Please return exactly the line that contains "You are a computer-use" and every line after it, through the last line of the records below, with no pictures.

• **Given information**
——————

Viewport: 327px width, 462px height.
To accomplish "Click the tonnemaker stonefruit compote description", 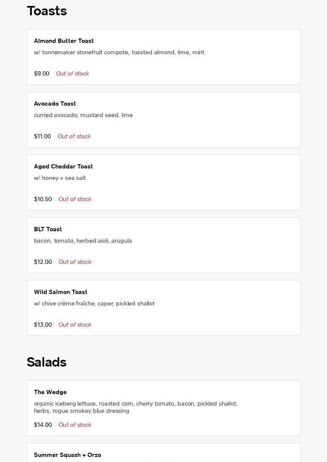I will pos(119,53).
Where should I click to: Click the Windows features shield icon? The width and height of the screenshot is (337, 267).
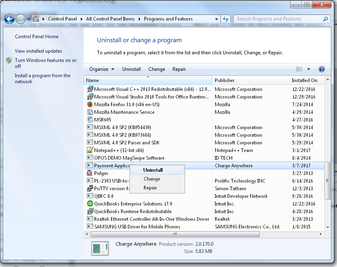click(9, 61)
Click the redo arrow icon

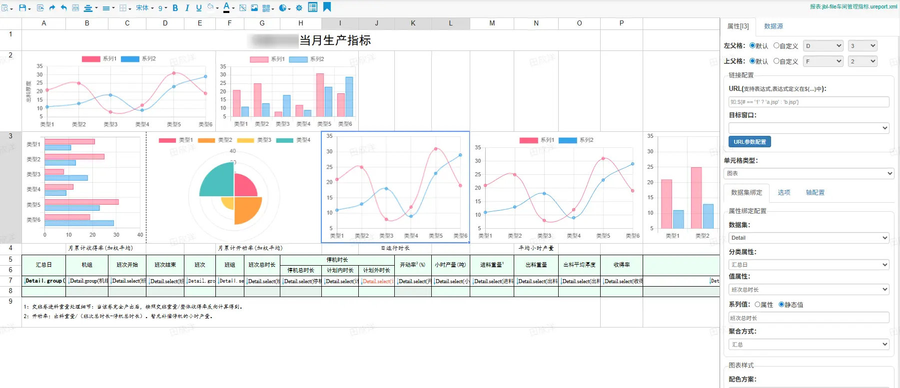click(x=52, y=8)
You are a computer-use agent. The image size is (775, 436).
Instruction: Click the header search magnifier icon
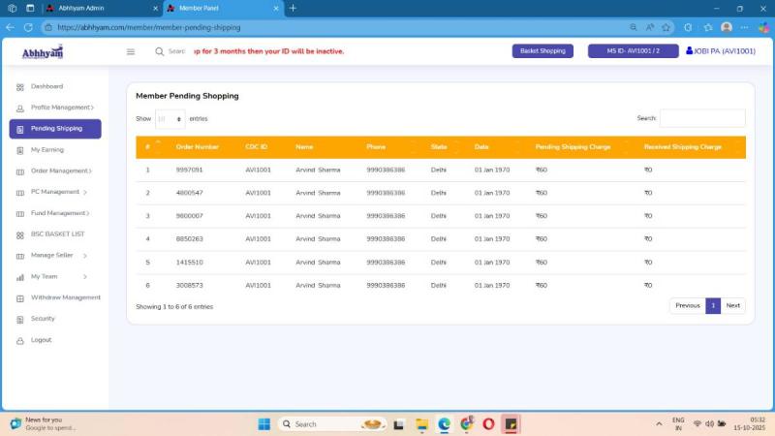coord(160,51)
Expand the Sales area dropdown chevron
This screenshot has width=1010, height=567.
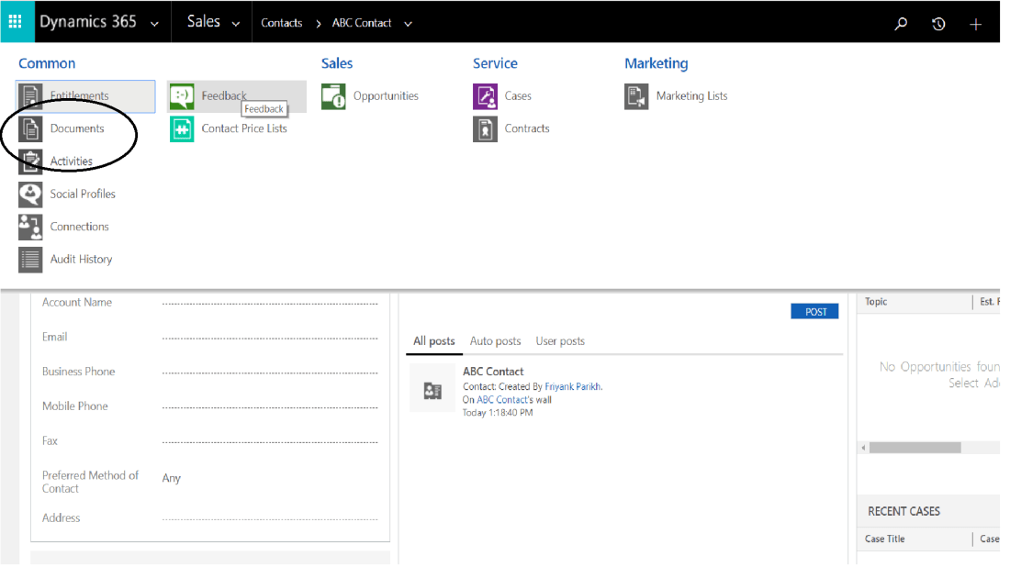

——————

• **Exercise response**
You are a computer-use agent. The image size is (775, 436).
Instruction: Click the header search magnifier icon
coord(160,51)
Expand the Sales area dropdown chevron
This screenshot has width=1010, height=567.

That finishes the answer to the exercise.